▶ **TASK DESCRIPTION**
Produce an exact copy of the data below.

▶ **Saved data entries**
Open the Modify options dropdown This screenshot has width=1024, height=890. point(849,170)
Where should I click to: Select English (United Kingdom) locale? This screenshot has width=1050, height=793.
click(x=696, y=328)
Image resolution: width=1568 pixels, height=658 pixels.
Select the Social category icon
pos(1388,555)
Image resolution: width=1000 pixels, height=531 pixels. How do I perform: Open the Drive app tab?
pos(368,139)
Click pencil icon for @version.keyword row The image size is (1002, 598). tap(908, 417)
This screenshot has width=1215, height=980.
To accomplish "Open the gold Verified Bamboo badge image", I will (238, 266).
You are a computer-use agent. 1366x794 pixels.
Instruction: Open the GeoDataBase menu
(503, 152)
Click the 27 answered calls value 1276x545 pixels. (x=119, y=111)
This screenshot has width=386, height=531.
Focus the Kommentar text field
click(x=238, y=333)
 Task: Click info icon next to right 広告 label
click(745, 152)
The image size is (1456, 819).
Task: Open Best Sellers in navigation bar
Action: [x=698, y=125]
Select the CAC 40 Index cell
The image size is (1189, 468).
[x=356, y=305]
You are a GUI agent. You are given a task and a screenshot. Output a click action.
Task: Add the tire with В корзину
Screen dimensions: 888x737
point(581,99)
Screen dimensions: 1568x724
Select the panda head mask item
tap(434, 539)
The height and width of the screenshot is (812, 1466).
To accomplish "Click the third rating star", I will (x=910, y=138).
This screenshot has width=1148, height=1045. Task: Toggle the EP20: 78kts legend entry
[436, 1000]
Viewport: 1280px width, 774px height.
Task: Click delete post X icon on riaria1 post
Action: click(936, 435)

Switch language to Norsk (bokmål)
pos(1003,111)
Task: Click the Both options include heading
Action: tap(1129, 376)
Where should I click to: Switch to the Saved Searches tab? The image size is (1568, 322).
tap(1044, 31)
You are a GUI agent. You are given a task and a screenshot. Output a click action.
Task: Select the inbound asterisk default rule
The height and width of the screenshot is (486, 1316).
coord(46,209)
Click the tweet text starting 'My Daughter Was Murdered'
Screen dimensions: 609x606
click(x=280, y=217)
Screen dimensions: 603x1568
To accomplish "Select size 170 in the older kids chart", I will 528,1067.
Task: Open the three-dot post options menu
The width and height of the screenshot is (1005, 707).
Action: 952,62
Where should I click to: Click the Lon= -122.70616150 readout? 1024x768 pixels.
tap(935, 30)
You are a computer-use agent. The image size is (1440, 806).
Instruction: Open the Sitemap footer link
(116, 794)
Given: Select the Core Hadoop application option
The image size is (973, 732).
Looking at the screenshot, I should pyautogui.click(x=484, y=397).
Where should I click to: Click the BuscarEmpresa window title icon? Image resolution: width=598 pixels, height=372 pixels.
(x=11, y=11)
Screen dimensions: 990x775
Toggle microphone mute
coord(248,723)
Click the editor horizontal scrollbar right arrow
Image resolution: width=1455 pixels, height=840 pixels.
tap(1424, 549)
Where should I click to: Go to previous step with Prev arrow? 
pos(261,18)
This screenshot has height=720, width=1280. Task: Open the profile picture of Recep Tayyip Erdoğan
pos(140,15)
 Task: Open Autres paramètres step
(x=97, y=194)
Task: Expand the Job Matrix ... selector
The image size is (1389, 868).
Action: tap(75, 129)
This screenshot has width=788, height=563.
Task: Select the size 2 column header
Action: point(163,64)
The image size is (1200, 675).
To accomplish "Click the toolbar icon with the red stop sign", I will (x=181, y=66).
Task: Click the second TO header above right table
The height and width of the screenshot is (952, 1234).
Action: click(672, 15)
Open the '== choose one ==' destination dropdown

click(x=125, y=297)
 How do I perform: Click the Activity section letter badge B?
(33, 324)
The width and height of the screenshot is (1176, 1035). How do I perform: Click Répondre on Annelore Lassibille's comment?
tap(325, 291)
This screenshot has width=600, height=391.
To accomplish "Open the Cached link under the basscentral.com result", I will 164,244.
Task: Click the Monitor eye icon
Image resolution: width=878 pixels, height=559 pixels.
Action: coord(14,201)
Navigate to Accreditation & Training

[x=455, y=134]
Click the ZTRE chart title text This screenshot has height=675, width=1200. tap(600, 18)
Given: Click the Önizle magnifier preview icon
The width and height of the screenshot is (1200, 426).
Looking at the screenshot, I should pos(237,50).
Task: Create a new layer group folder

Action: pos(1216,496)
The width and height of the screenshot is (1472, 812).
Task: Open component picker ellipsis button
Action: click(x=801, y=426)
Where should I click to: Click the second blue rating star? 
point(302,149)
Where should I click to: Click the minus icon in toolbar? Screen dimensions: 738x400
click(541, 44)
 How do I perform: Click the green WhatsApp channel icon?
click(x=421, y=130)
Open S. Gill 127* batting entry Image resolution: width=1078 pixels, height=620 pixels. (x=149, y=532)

▶ **SOLUTION FOR THIS EXERCISE**
Open the Modify options dropdown This screenshot has width=1024, height=890. point(849,170)
Where should I click to: Select English (United Kingdom) locale? This screenshot has width=1050, height=793.
click(x=696, y=328)
Image resolution: width=1568 pixels, height=658 pixels.
Select the Social category icon
pos(1388,555)
Image resolution: width=1000 pixels, height=531 pixels. How do I perform: Open the Drive app tab?
pos(368,139)
Click pencil icon for @version.keyword row The image size is (1002, 598). tap(908, 417)
This screenshot has width=1215, height=980.
To accomplish "Open the gold Verified Bamboo badge image", I will (238, 266).
You are a computer-use agent. 1366x794 pixels.
Instruction: Open the GeoDataBase menu
(503, 152)
Click the 27 answered calls value 1276x545 pixels. (x=119, y=111)
This screenshot has width=386, height=531.
Focus the Kommentar text field
click(x=238, y=333)
 Task: Click info icon next to right 広告 label
click(745, 152)
The image size is (1456, 819).
Task: Open Best Sellers in navigation bar
Action: [x=698, y=125]
Select the CAC 40 Index cell
The image size is (1189, 468).
[x=356, y=305]
You are a GUI agent. You are given a task and a screenshot. Output a click action.
Task: Add the tire with В корзину
Screen dimensions: 888x737
point(581,99)
Screen dimensions: 1568x724
Select the panda head mask item
tap(434, 539)
The height and width of the screenshot is (812, 1466).
To accomplish "Click the third rating star", I will (x=910, y=138).
This screenshot has width=1148, height=1045. Task: Toggle the EP20: 78kts legend entry
[436, 1000]
Viewport: 1280px width, 774px height.
Task: Click delete post X icon on riaria1 post
Action: click(936, 435)

Switch language to Norsk (bokmål)
pos(1003,111)
Task: Click the Both options include heading
Action: tap(1129, 376)
Where should I click to: Switch to the Saved Searches tab? The image size is (1568, 322).
tap(1044, 31)
You are a GUI agent. You are given a task and a screenshot. Output a click action.
Task: Select the inbound asterisk default rule
The height and width of the screenshot is (486, 1316).
coord(46,209)
Click the tweet text starting 'My Daughter Was Murdered'
Screen dimensions: 609x606
click(x=280, y=217)
Screen dimensions: 603x1568
To accomplish "Select size 170 in the older kids chart", I will 528,1067.
Task: Open the three-dot post options menu
The width and height of the screenshot is (1005, 707).
Action: 952,62
Where should I click to: Click the Lon= -122.70616150 readout? 1024x768 pixels.
tap(935, 30)
You are a computer-use agent. The image size is (1440, 806).
Instruction: Open the Sitemap footer link
(116, 794)
Given: Select the Core Hadoop application option
The image size is (973, 732).
Looking at the screenshot, I should pyautogui.click(x=484, y=397).
Where should I click to: Click the BuscarEmpresa window title icon? Image resolution: width=598 pixels, height=372 pixels.
(x=11, y=11)
Screen dimensions: 990x775
Toggle microphone mute
coord(248,723)
Click the editor horizontal scrollbar right arrow
Image resolution: width=1455 pixels, height=840 pixels.
tap(1424, 549)
Where should I click to: Go to previous step with Prev arrow? 
pos(261,18)
This screenshot has height=720, width=1280. Task: Open the profile picture of Recep Tayyip Erdoğan
pos(140,15)
 Task: Open Autres paramètres step
(x=97, y=194)
Task: Expand the Job Matrix ... selector
The image size is (1389, 868).
Action: tap(75, 129)
This screenshot has width=788, height=563.
Task: Select the size 2 column header
Action: point(163,64)
The image size is (1200, 675).
To accomplish "Click the toolbar icon with the red stop sign", I will (x=181, y=66).
Task: Click the second TO header above right table
The height and width of the screenshot is (952, 1234).
Action: click(672, 15)
Open the '== choose one ==' destination dropdown

click(x=125, y=297)
 How do I perform: Click the Activity section letter badge B?
(33, 324)
The width and height of the screenshot is (1176, 1035). How do I perform: Click Répondre on Annelore Lassibille's comment?
tap(325, 291)
This screenshot has width=600, height=391.
To accomplish "Open the Cached link under the basscentral.com result", I will 164,244.
Task: Click the Monitor eye icon
Image resolution: width=878 pixels, height=559 pixels.
Action: coord(14,201)
Navigate to Accreditation & Training

[x=455, y=134]
Click the ZTRE chart title text This screenshot has height=675, width=1200. tap(600, 18)
Given: Click the Önizle magnifier preview icon
The width and height of the screenshot is (1200, 426).
Looking at the screenshot, I should pos(237,50).
Task: Create a new layer group folder

Action: pos(1216,496)
The width and height of the screenshot is (1472, 812).
Task: Open component picker ellipsis button
Action: click(x=801, y=426)
Where should I click to: Click the second blue rating star? 
point(302,149)
Where should I click to: Click the minus icon in toolbar? Screen dimensions: 738x400
click(541, 44)
 How do I perform: Click the green WhatsApp channel icon?
click(x=421, y=130)
Open S. Gill 127* batting entry Image resolution: width=1078 pixels, height=620 pixels. (x=149, y=532)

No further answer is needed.